NEON doesn't have any integer division instructions, because they are expensive to implement in hardware. Luckily, you can often replace divisions by other instructions, like bit shifts and multiplications.

## Dividing by powers of two

### Unsigned integers

#### Flooring

To divide an unsigned integer by ${2}^{k}$, you can just use a bit shift by $k$ bits to the right.

uint16_t div_by_16_a(uint16_t x) {
    return x / 16;
}

uint16_t div_by_16_b(uint16_t x) {
    return x >> 4; // 16 = 2⁴
}

Of course, any half-decent compiler will produce the same instructions for both of the functions above, so it's much better to write x / 16, because it clearly shows your intent.

To write the same division for NEON, you can use the vshr_n_u16 intrinsic:

#include <arm_neon.h>

uint16x4_t div_by_16(uint16x4_t x) {
    return vshr_n_u16(x, 4); // 16 = 2⁴
}

uint16x8_t div_by_16(uint16x8_t x) {
    return vshrq_n_u16(x, 4); // 16 = 2⁴
}

The name is derived from vector shift right, n indicates a fixed number of bits is used, and u16 is the type of elements in the vector (16-bit unsigned integers in this example).
There are two versions, the one without the q suffix operates on double-word vector registers (2×32 bits), and the one with the q suffix operates on quad-word vector registers (4×32 bits).

#### Rounding

NEON also has instructions for rounding right shifts, for example, vrshr_n_u16 (note the r prefix):

uint16x8_t div_by_16_round(uint16x8_t x) {
    return vrshrq_n_u16(x, 4); // 16 = 2⁴
}

### Signed integers

#### Flooring

Dividing signed integers by a power of two is a little bit trickier than dividing unsigned integers, because you cannot simply use a bit shift. Consider $-7/16$ as an example: you would expect the result to be $0$. However, $-7\gg 4$ turns out to be $-1$.

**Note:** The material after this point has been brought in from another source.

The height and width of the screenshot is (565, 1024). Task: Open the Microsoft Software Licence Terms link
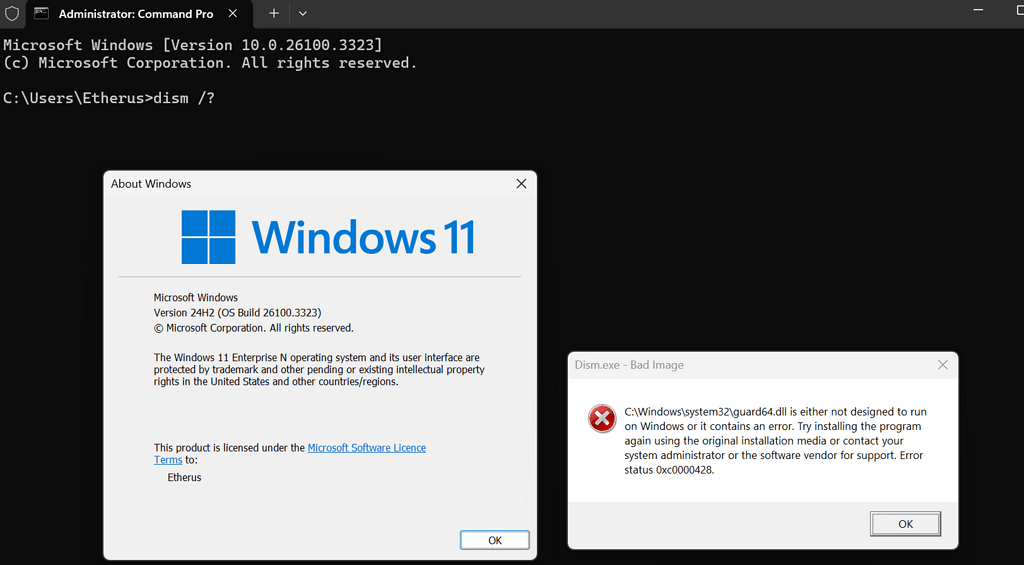tap(366, 448)
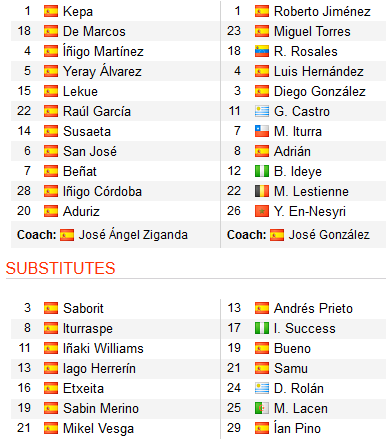Click Nigeria flag beside B. Ideye

[262, 171]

To get around this problem, you have to add the divisor minus one if the dividend is negative:

int16_t div_by_16_a(int16_t x) {
    return x / 16;
}

int16_t div_by_16_b(int16_t x) {
    if (x < 0)
        x += 16 - 1;
    return x >> 4; // 16 = 2⁴
}

NEON doesn't have any conditional instructions, but it does have compare instructions that can be used to generate a mask. The compare instructions return either all zeros ($\mathtt{\text{0x0000}}$) or all ones ($\mathtt{\text{0xFFFF}}$), so by using a bitwise AND, they can be used to conditionally enable or disable the correction term.

int16x8_t div_by_16(int16x8_t x) {
    int16x8_t negative = vcltzq_s16(x); // compare less than zero
    int16x8_t correction = vdupq_n_s16(16 - 1);
    correction = vandq_s16(negative, correction); // only add correction if < 0
    x = vaddq_s16(x, correction);
    return vshrq_n_s16(x, 4); // 16 = 2⁴
}

In this snippet, vdupq_n_s16 is used to duplicate a single value across all lanes of a vector register. Sadly, we cannot use the correction ($16-1$) as an immediate argument to the AND instruction, because you can only set one of the bytes of the immediate value at a time. The other byte is always implicitly $\mathtt{\text{0xFF}}$. In other words, the only possible immediate operands to AND for 16-bit numbers are $\mathtt{\text{0xFFXY}}$ and $\mathtt{\text{0xXYFF}}$.
$16-1=\mathtt{\text{0x000F}}$ doesn't fit this pattern. However, $1-16=\mathtt{\text{0xFFF1}}$ does. By replacing the addition of 15 by a subtraction of -15, we can save one move instruction (vdupq_n_s16), and use an immediate AND instruction instead.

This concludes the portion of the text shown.